Ahhh, you may be correct.  My relative has a tendency to just "push buttons" then does not know how to get things back to "normal".  I saw her at Thanksgiving and stressed she should not press the ALL button but I have no idea how long she can resist.  It seems I remember my Collections appeared on her Kindle even when the Kindle is set to DOWNLOADED but I'm not certain.  I'll see her again at Christmas and will check.  I really don't mind that she can see my Collections as I intend to share the books with her eventually but it does clutter up her Kindle and make it more difficult to organize the books.  I saw on Amazon something about a "Family Library" that allows one to share content with another adult but it is not clear to me if that would apply in my circumstance.


----------



## Ann in Arlington (Oct 27, 2008)

etexlady said:


> Ahhh, you may be correct. My relative has a tendency to just "push buttons" then does not know how to get things back to "normal". I saw her at Thanksgiving and stressed she should not press the ALL button but I have no idea how long she can resist. It seems I remember my Collections appeared on her Kindle even when the Kindle is set to DOWNLOADED but I'm not certain.

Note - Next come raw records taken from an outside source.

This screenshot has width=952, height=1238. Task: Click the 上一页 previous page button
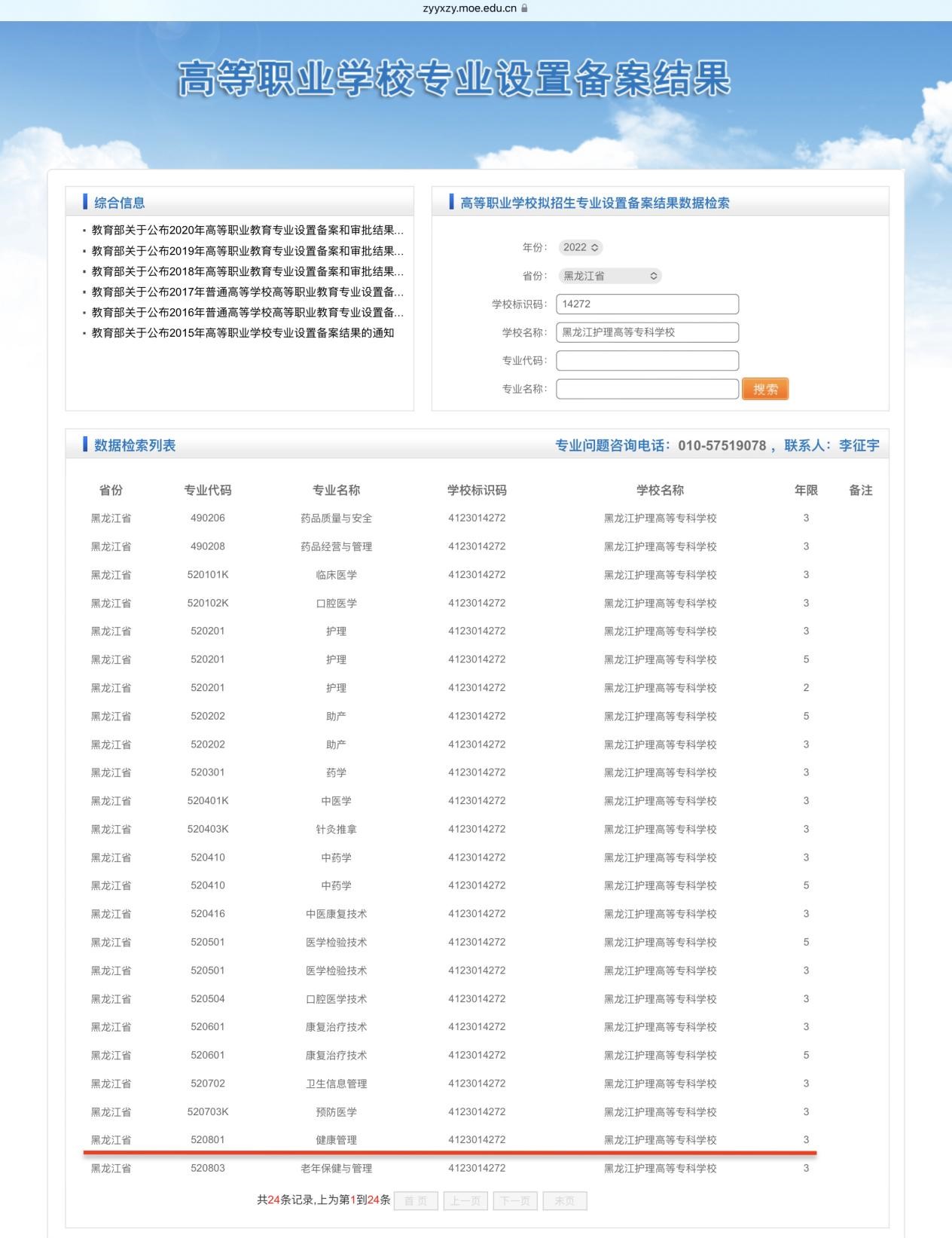[465, 1200]
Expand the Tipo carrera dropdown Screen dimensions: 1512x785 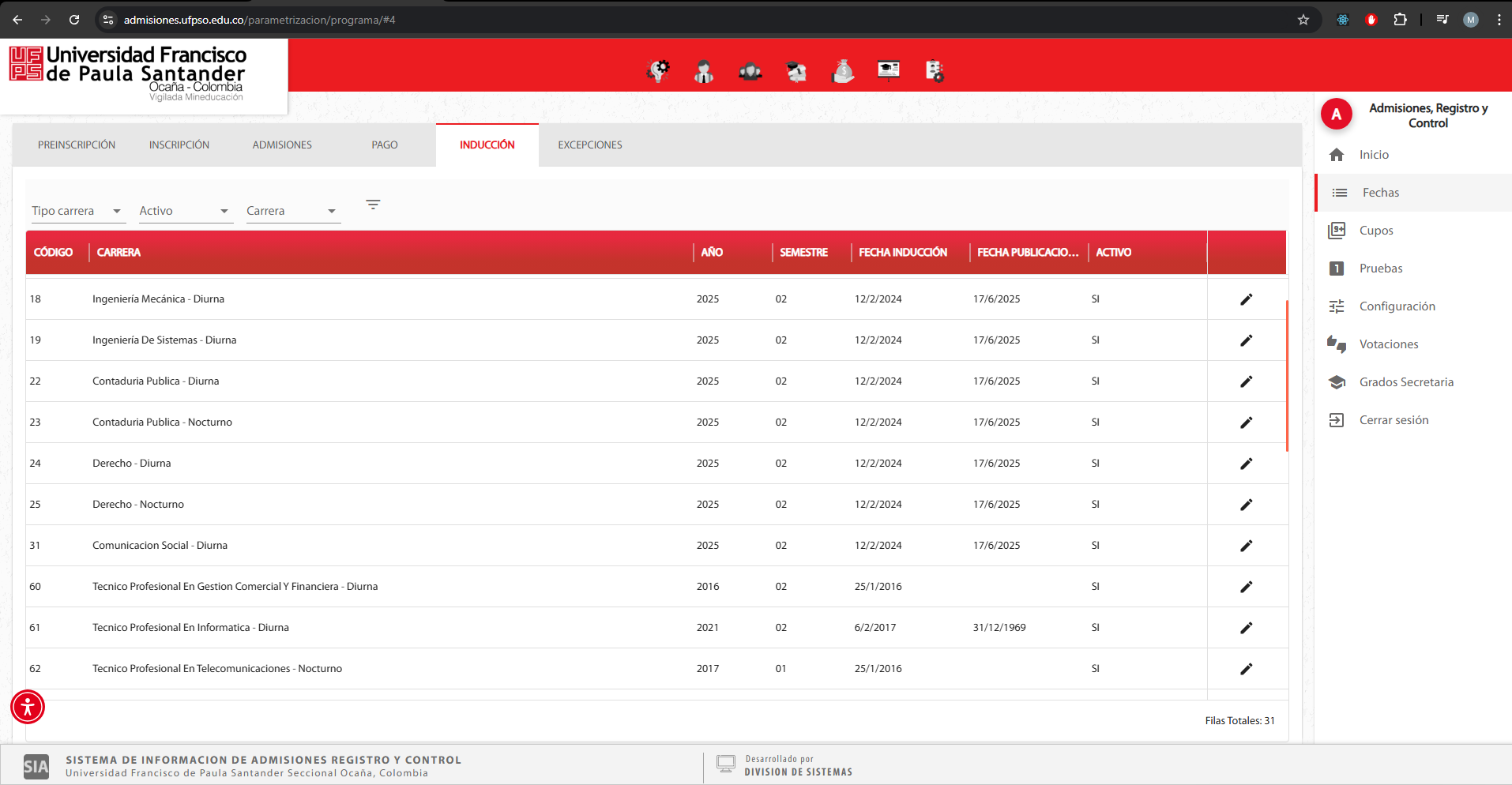[x=76, y=211]
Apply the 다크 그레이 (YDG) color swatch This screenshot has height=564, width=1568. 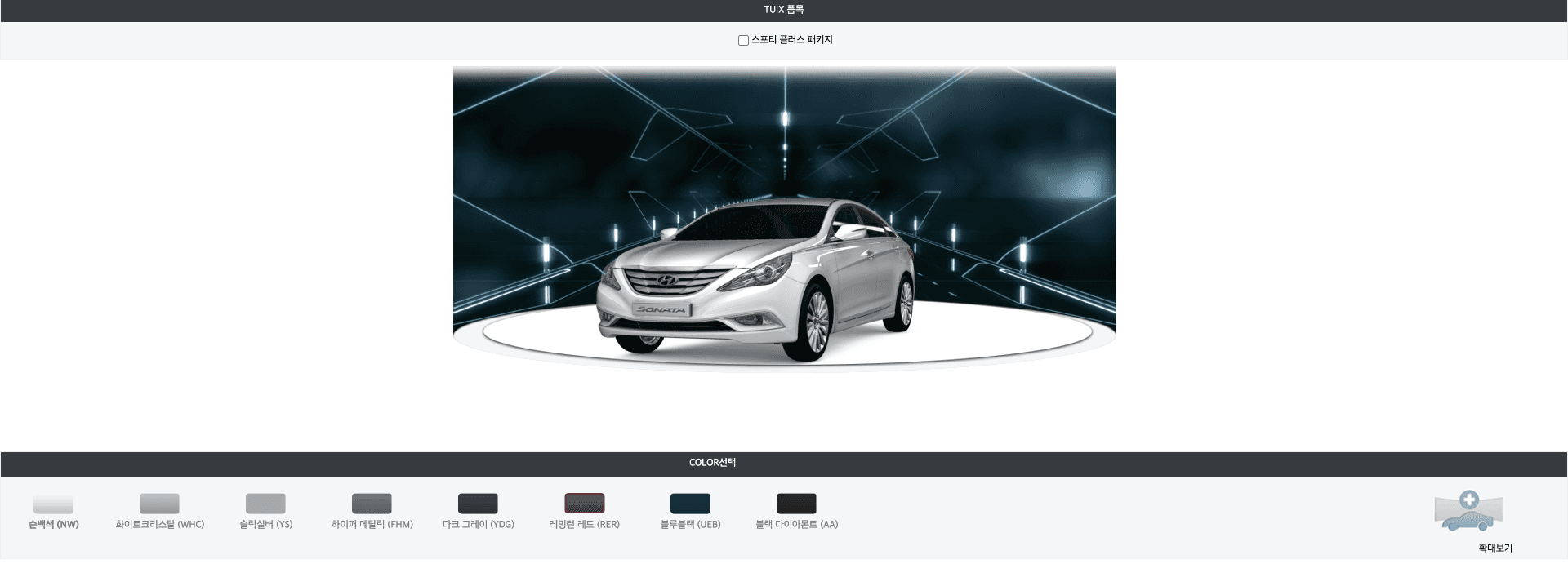coord(478,504)
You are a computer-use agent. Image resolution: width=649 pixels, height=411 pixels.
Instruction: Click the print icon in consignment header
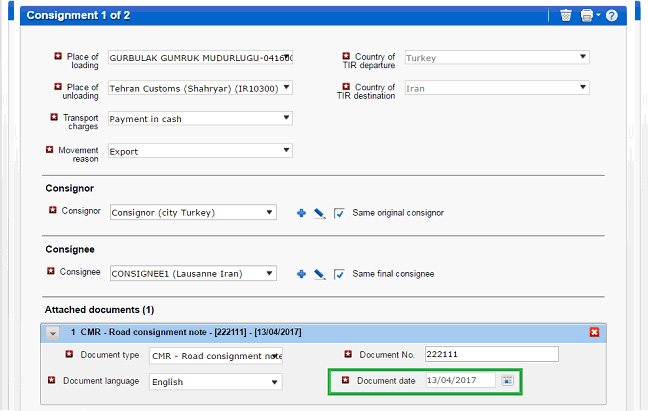click(x=587, y=15)
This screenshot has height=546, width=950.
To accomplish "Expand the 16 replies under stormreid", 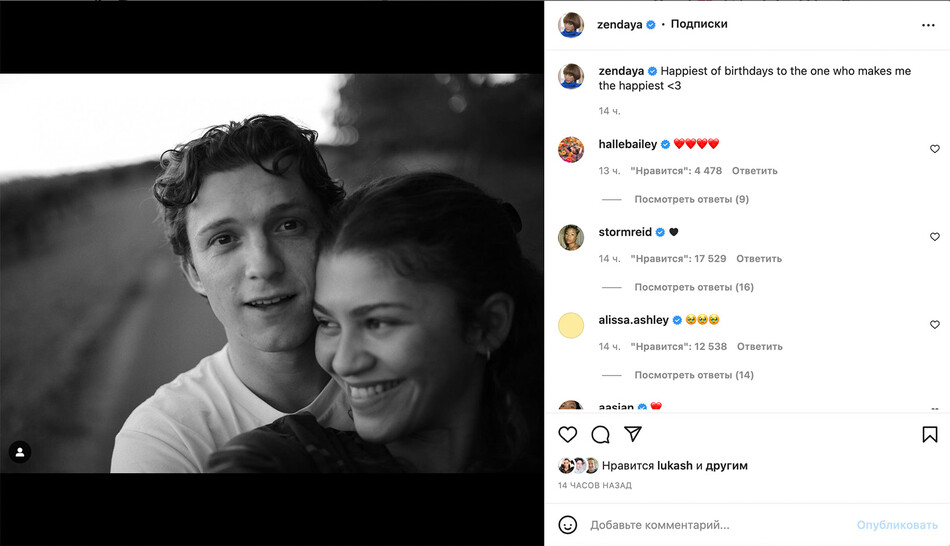I will pyautogui.click(x=694, y=287).
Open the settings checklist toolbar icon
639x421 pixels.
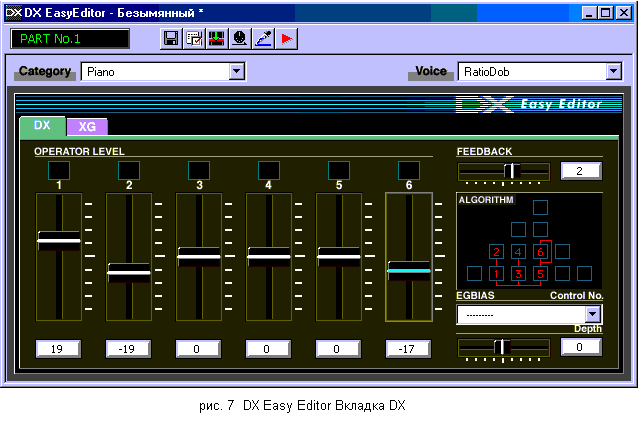pyautogui.click(x=193, y=39)
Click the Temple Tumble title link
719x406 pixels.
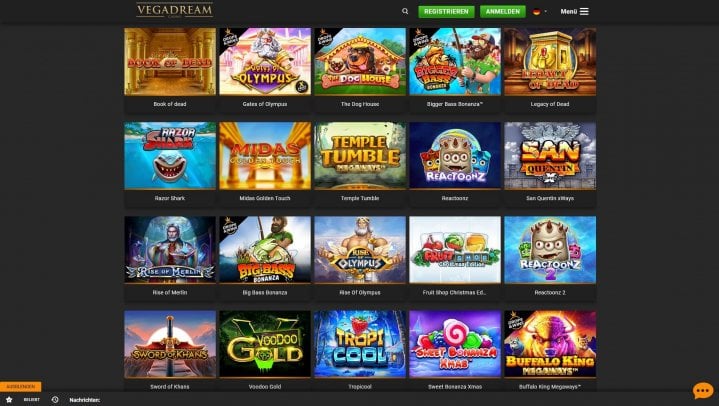click(x=360, y=198)
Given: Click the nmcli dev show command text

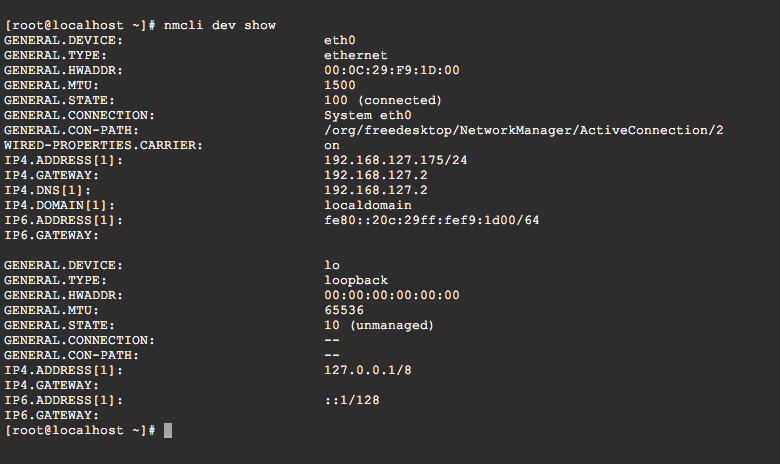Looking at the screenshot, I should click(x=220, y=25).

If that's the case, she probably 'pushed some buttons' to get them there. 



> I'll see her again at Christmas and will check. I really don't mind that she can see my Collections as I intend to share the books with her eventually but it does clutter up her Kindle and make it more difficult to organize the books. I saw on Amazon something about a "Family Library" that allows one to share content with another adult but it is not clear to me if that would apply in my circumstance.


It might be easiest for her to just remove ALL collections. That way she will just see books. That's what I do for my husband -- he just wants what he wants to read to be easy to get to and doesn't really care how organized I think I am.


----------